RBNZ governor Graeme Wheeler yesterday said the LVR regime in place for a year had been successful, with house price inflation falling nationally from just under 10 percent to 4.9 percent, while in Auckland it had halved from 17 percent to 8.5 percent. Although there had been speculation the RBNZ would lift the restrictions yesterday, Wheeler said there remained a risk of a resurgence in house price inflation, particularly given strong immigration flows and he didn’t think it appropriate to ease the LVR speed limit at this time.
O’Sullivan said it was meant to be a temporary measure but was now starting to look more permanent.

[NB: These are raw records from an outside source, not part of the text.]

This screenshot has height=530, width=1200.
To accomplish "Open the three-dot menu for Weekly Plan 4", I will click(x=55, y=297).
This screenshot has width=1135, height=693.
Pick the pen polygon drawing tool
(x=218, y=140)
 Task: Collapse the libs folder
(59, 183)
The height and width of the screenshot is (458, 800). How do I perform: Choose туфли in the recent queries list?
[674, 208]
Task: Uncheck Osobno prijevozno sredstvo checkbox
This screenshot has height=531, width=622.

“Does that mean Auckland will have to have building consents of 13,000 a year before the LVRs are moved, because it will take some time to get there,” she said. “The long term implications could be that first home buyers give up on home buying and that’s fine if they turn to other investments but not if they just end up buying jetskis.”
There was data in the US that long term asset accumulation was linked to property purchases, although it’s not axiomatic that one would follow the other, she said.

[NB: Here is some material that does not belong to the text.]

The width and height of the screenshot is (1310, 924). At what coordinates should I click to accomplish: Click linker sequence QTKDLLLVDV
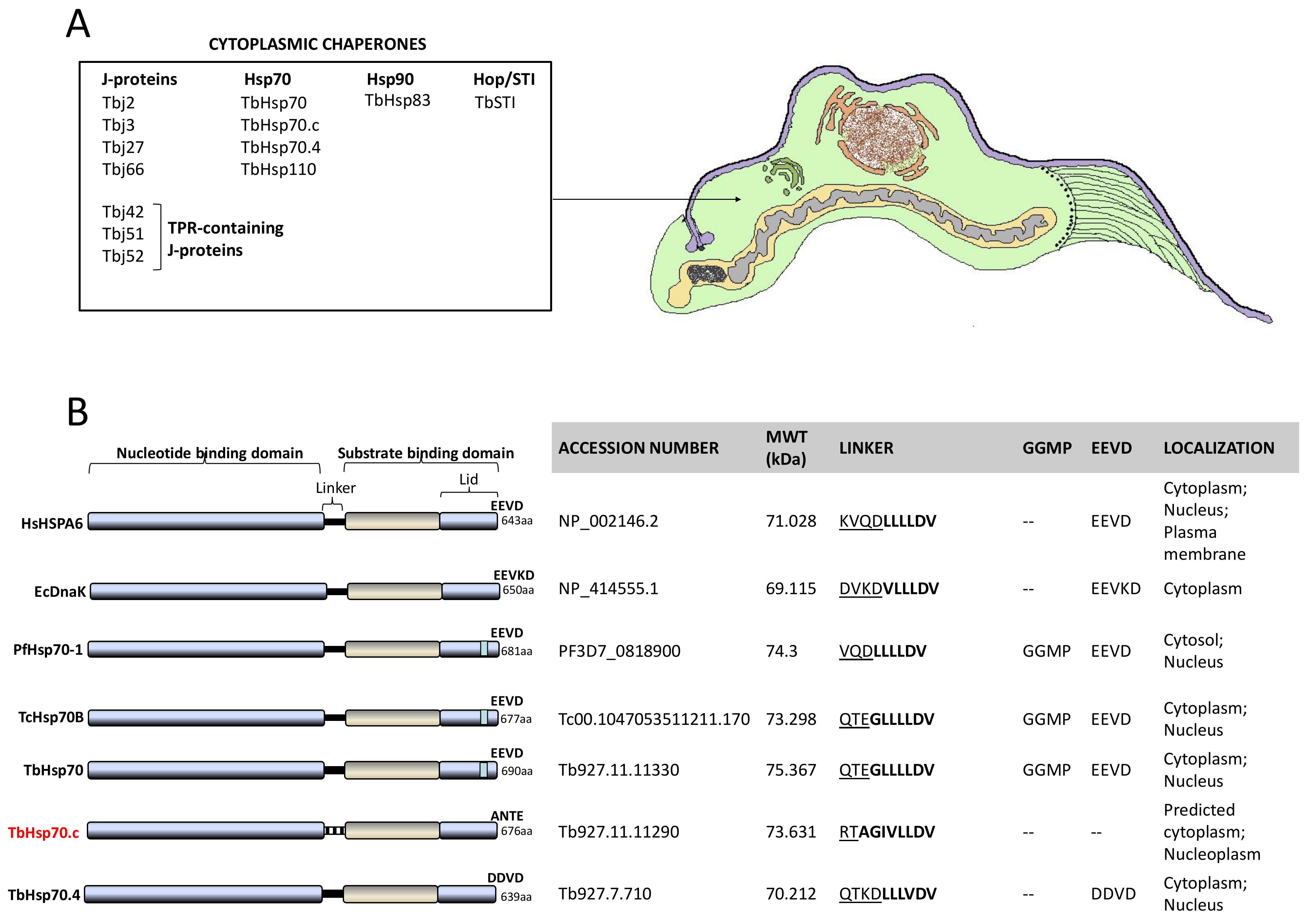point(887,894)
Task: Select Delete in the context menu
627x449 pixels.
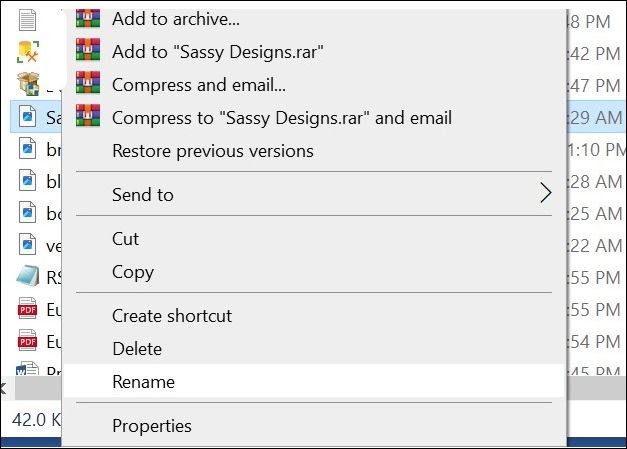Action: pyautogui.click(x=137, y=349)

The Reserve Bank yesterday said the LVR restrictions had reduced the ratio of first home buyers to about 17 percent of new lending over the past year, from a peak of 21 percent in September 2013, and just below the 19 percent average over the past decade.
The general concept was that the LVRs were a temporary measure that would cool demand until supply ramps up, but O’Sullivan said she wants some clarity from the RBNZ as to how long that is expected to take. She also said the RBNZ should consider dropping the ratio to 5 to 10 percent for first-home buyers eyeing up properties under the $400,000 mark.
Wheeler also said he was considering measures to discourage speculators from buying multiple houses given the LVR regime had favoured investors over first home buyers.
The RBNZ initially proposed in September last year that banks would have to classify mortgages for property investors with more than four properties as commercial loans from July this year, forcing the banks to conserve more capital to back the loans. This was later increased to those owning more than five properties. But the move has been delayed until next year following more consultation with the banks who said they rules were impractical to implement.
O’Sullivan said it would mean property investors could end up being charged higher interest rates. The problem was identifying what landlords were long term investors and those that she would regard as speculators who bought a property with the goal of flicking it on in six months to make a capital profit.
She said the Real Estate Institute had compared housing data over the past five years with the consumer price index and found that the compound annual growth rate when adjusted for inflation for house prices was only 6.2 percent in Auckland and 5.8 percent in Canterbury. In many parts of New Zealand such as Northland, Hawkes Bay and the Manawatu there had been a decline over that period.